There is some confusion about what a lesson plan* is and is not. A worksheet is not a lesson plan. A handout is not a lesson plan. A classroom game or activity is not a lesson plan.

In fact, there is no need for a lesson plan to ever be seen, touched, considered or dreamed of by students, and nor does it even need to exist on paper or disk, though it usually does. A lesson plan is a teacher's plan for teaching a lesson. It can exist in the teacher's mind, on the back of an envelope, or on one or more beautifully formatted sheets of A4 paper.Its purpose is to outline the "programme" for a single lesson. That's why it's called a lesson plan.

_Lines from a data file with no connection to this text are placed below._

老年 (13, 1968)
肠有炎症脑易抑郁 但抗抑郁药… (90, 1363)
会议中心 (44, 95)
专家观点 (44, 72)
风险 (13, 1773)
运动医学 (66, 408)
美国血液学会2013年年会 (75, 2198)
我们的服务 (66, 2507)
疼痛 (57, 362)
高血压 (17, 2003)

It helps the teacher in both planning and executing the lesson. And it helps the students, unbeknownst to them, by ensuring that they receive an actual lesson with a beginning, a middle and an end, that aims to help them learn some specific thing that they didn't know at the beginning of the lesson (or practise and make progress in that specific thing).To summarize, and in very basic terms: a lesson plan is the teacher's guide for running a particular lesson, and it includes the goal (what the students are supposed to learn), how the goal will be reached (the method, procedure) and a way of measuring how well the goal was reached (test, worksheet, homework etc). The examples (right) show a fairly formalized handwritten lesson plan and a back-of-the-envelope lesson plan for the same lesson a 45-minute lesson on the Future Continuous.The first lesson plan indicates the time in minutes to be spent on each activity and whether the (inter)action is teacher-student, student only or student-student (left-hand column) and materials to be prepared/used (right-hand column).

The back-of-the-envelope lesson plan is clearly by someone who has done this lesson many times before and has simply scribbled a brief reminder of main aspects of the lesson. Both of these are examples only. There are many different ways of achieving the same objective.